L’idea è dunque di conferire a ciascuna farmacia un proprio modello specifico, che le permetta di differenziarsi dalla concorrenza. «Da anni – sottolinea l’azienda – si parla di grandi sinergie, che però fanno fatica a concretizzarsi. Il farmacista titolare teme di perdere identità ed indipendenza. La Sartoretto Verna prova ad aprire una nuova, concreta prospettiva, presentando un progetto di farmacia concreto ed innovativo. Una nuova gestione degli spazi nei locali, nuove attività ed un nuovo e più attuale modo di comunicare. L’obiettivo è quello di riportare il farmacista al centro della sua comunità, del suo territorio per alzare il valore percepito della sua offerta grazie a consulenze, diagnostica e servizi. Ma soprattutto facendo sistema con le attività locali, con l’obiettivo di elevare la qualità dei servizi del quartiere».

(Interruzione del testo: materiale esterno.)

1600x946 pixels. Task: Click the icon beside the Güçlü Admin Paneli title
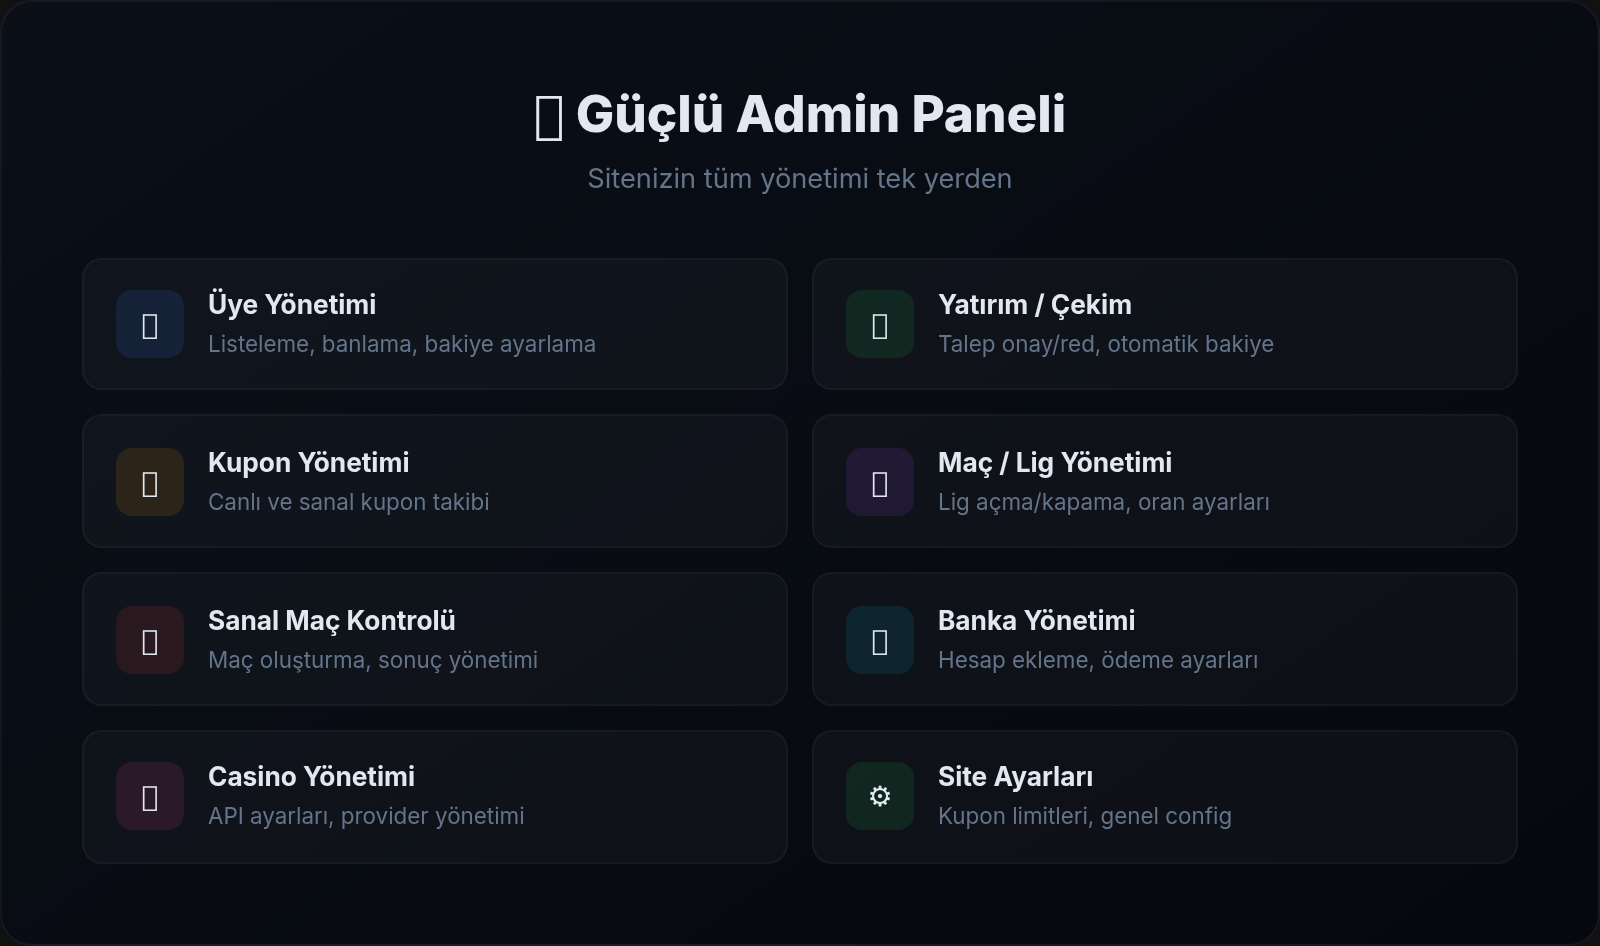pos(549,116)
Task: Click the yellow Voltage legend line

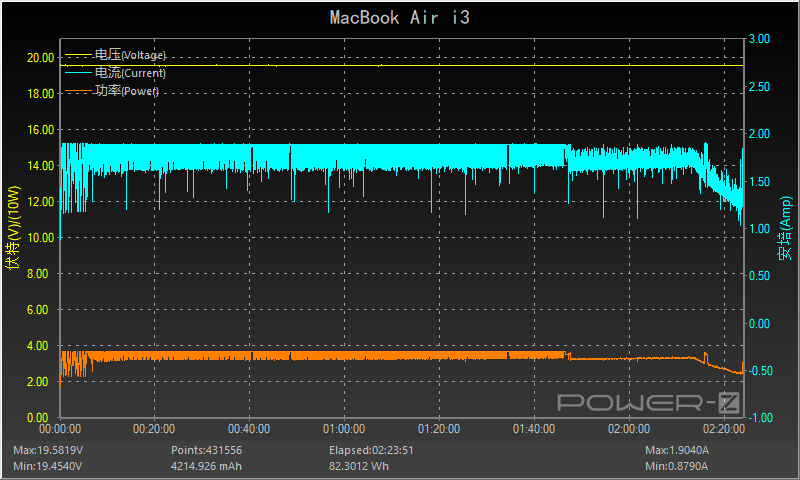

Secondo Sartoretto Verna, infatti, «la guerra non è con Amazon, le catene, le farmacie concorrenti, ma è nella mente delle persone. La vendita è una battaglia di percezioni, per cui è necessario riposizionarsi grazie ai servizi». «Noi – ha concluso il manager – continuiamo a credere ed investire nella farmacia indipendente Italiana. Ci impegniamo ogni giorno duramente per offrire il nostro contributo al sistema apportando valore ed innovazione per i farmacisti che vorranno realizzare davvero una nuova dimensione professionale in farmacia».